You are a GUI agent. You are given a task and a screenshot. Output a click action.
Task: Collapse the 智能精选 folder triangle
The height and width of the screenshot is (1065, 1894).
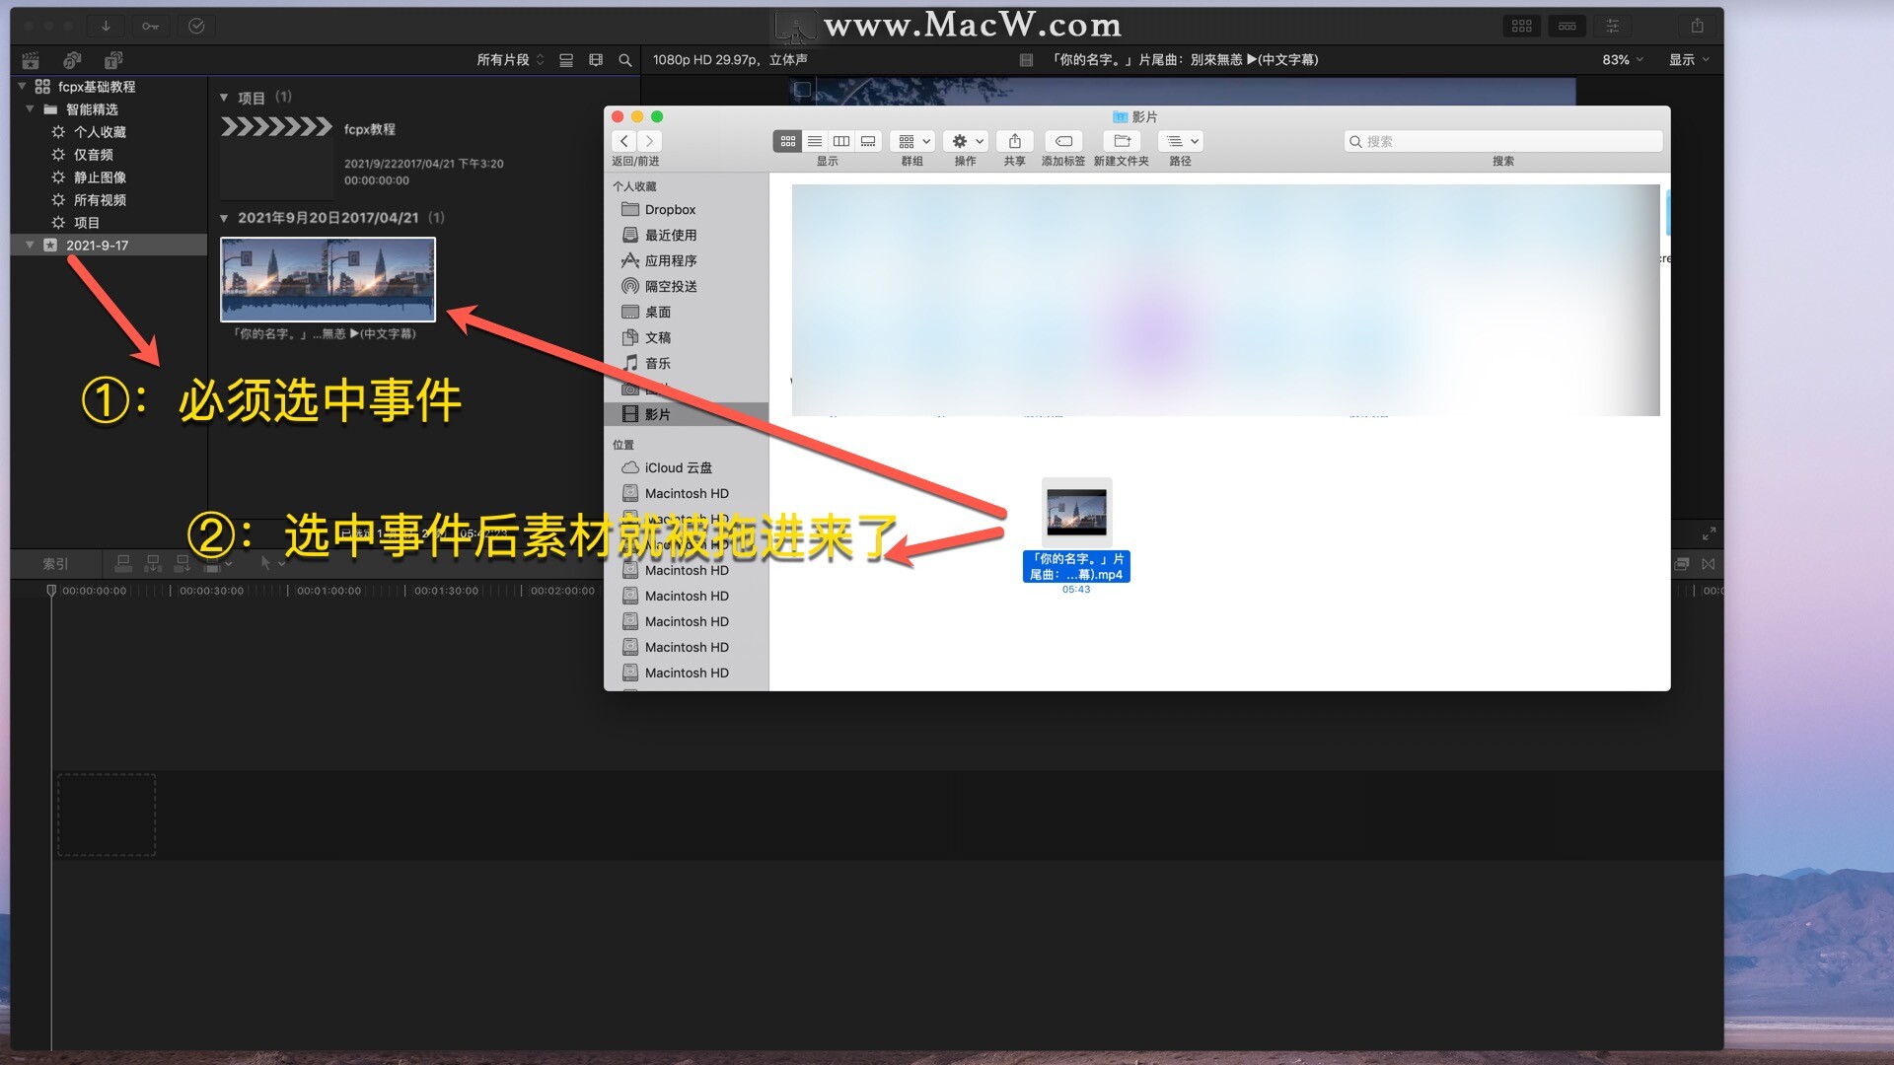[30, 109]
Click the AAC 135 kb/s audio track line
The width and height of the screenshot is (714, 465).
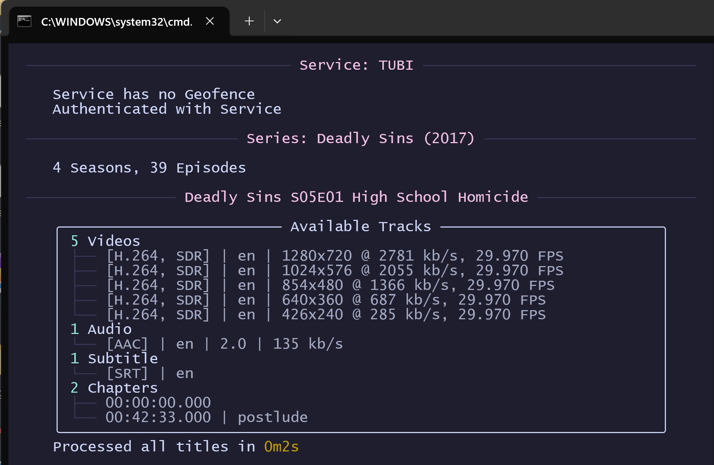point(224,344)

• [What you need to do]
The complete listing must be transcribed verbatim, and all pictures are to be omitted.

• [Result of the task]
You are a GUI agent. You are given a task and a screenshot. Output a click action.
Task: Collapse the 智能精选 folder triangle
The height and width of the screenshot is (1065, 1894).
[30, 109]
Click the AAC 135 kb/s audio track line
The width and height of the screenshot is (714, 465).
point(224,344)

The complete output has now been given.